離職者を対象とするアルムナイ採用と呼ばれる手法が広がってきています。アルムナイは、英語で卒業生とか同窓生という意味まで、人事分野では定年退職者以外の退職者を示します。アルムナイ採用は、海外企業では一般的な手法です。離職者とのつながりを重視しない傾向が強かった日本でも、2020年頃から広がり始めています。日本的な終身雇用が崩れ、転職者が増えたことが一因とされています。
企業は慢性的な人手不足にも直面しています。厚生労働省によれば、2023年11月の全国の有効求人倍率は1.28倍で、建設業やサービス業などで特に深刻です。スキルと経験を持つ即戦力人材を獲得できるとして、アルムナイ採用を導入する企業が増えています。社外の新しい知識や価値観を取り入れられるといった利点もあります。
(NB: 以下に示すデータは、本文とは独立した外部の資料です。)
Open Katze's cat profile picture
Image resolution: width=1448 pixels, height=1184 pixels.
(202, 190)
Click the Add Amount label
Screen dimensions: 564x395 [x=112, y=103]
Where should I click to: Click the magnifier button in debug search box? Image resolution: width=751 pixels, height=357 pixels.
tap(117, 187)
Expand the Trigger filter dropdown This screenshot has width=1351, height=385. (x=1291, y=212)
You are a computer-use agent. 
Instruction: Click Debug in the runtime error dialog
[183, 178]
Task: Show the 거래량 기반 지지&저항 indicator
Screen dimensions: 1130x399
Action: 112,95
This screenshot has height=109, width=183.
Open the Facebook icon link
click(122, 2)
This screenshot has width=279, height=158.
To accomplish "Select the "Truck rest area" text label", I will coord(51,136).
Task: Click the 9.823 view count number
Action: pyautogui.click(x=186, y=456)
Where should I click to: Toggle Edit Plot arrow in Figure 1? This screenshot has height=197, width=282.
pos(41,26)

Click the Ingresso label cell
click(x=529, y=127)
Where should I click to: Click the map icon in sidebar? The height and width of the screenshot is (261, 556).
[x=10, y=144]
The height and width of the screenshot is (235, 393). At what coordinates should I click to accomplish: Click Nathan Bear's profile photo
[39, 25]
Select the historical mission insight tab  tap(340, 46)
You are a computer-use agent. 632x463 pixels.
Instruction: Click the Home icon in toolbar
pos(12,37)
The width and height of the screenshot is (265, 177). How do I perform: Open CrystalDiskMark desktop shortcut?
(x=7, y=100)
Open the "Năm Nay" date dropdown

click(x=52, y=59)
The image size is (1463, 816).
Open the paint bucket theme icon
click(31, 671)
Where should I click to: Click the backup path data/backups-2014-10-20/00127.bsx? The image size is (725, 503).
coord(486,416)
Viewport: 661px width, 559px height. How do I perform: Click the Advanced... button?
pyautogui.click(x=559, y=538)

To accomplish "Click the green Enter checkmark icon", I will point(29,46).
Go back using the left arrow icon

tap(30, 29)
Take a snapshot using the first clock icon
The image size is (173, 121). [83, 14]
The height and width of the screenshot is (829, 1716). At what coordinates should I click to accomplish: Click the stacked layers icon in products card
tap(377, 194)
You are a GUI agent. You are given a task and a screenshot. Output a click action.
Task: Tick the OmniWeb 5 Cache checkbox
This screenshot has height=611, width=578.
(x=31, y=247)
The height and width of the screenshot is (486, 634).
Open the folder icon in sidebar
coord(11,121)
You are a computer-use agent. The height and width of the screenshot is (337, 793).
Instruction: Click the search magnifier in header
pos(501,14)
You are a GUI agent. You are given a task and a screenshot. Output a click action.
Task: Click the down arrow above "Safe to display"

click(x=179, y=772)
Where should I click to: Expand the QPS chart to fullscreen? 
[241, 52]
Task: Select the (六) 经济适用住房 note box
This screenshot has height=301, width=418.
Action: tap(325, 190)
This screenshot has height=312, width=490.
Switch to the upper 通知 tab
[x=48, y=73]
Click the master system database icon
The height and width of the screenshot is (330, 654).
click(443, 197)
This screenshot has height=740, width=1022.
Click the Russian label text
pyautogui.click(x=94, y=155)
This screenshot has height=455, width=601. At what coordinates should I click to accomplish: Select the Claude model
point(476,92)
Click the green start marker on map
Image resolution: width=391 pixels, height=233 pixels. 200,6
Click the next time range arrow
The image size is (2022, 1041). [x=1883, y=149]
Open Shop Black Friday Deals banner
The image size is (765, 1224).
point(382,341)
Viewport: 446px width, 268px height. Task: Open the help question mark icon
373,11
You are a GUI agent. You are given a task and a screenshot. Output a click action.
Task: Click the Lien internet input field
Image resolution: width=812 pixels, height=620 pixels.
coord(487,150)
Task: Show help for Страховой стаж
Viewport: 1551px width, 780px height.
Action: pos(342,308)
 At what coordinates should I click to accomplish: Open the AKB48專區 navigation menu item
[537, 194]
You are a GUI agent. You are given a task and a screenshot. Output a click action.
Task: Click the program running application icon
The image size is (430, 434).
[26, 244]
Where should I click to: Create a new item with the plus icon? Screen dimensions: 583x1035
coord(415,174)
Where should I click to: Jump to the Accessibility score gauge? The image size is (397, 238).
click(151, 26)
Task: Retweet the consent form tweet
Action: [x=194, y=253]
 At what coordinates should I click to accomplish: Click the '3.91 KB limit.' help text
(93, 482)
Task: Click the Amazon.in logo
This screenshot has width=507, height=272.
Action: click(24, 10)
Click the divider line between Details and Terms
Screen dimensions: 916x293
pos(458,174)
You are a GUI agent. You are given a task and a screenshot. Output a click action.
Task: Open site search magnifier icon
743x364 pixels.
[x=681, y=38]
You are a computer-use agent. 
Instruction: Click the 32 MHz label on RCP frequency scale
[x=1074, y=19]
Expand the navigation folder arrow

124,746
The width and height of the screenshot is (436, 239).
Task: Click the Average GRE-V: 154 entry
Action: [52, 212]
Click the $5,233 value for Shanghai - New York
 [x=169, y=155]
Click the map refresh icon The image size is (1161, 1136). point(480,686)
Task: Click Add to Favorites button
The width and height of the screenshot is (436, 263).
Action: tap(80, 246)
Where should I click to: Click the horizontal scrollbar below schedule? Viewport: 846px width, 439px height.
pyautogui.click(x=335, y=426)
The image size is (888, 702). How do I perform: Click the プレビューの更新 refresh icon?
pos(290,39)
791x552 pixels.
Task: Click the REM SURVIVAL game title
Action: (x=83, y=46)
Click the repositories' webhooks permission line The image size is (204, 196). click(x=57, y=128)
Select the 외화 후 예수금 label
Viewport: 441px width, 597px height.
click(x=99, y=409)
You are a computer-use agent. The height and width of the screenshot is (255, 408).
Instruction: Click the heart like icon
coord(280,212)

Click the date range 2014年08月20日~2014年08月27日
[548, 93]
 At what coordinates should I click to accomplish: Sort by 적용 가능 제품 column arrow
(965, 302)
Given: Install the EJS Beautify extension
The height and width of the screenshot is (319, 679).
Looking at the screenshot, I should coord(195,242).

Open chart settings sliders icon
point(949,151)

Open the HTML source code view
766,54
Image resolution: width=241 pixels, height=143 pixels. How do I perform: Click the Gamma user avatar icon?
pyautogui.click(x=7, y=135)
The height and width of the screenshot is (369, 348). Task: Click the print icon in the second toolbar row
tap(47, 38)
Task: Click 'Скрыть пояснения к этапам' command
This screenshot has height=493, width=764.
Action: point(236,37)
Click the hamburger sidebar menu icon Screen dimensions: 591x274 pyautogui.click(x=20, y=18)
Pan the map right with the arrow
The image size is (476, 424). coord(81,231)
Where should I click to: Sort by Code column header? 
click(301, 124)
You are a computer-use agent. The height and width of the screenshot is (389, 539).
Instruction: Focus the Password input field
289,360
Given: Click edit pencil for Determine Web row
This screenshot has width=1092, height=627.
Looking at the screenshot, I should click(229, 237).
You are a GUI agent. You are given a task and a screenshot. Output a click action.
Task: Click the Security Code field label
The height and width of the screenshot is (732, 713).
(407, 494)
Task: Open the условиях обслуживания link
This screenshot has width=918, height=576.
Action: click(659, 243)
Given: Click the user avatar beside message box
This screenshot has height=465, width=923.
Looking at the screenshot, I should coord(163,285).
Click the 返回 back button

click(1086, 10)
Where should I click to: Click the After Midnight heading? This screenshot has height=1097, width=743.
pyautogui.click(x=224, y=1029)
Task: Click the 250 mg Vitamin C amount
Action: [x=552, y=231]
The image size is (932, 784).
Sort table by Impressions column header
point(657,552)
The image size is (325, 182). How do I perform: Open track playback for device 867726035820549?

リクルートが人事担当約2,700人から集計した2023年調査によれば、ネットワークを構築している企業では、人員の採用が十分できている、ある程度できているとする回答は、計43%に上っています。構築していない企業を13ポイント近く上回っています。採用だけでなく、アルムナイとの情報交換や取引を希望する企業も多くなっています。
アルムナイ採用が定着すれば、働き方の選択肢は広がります。海外に見劣りする人材流動性を高めるきっかけにもなります。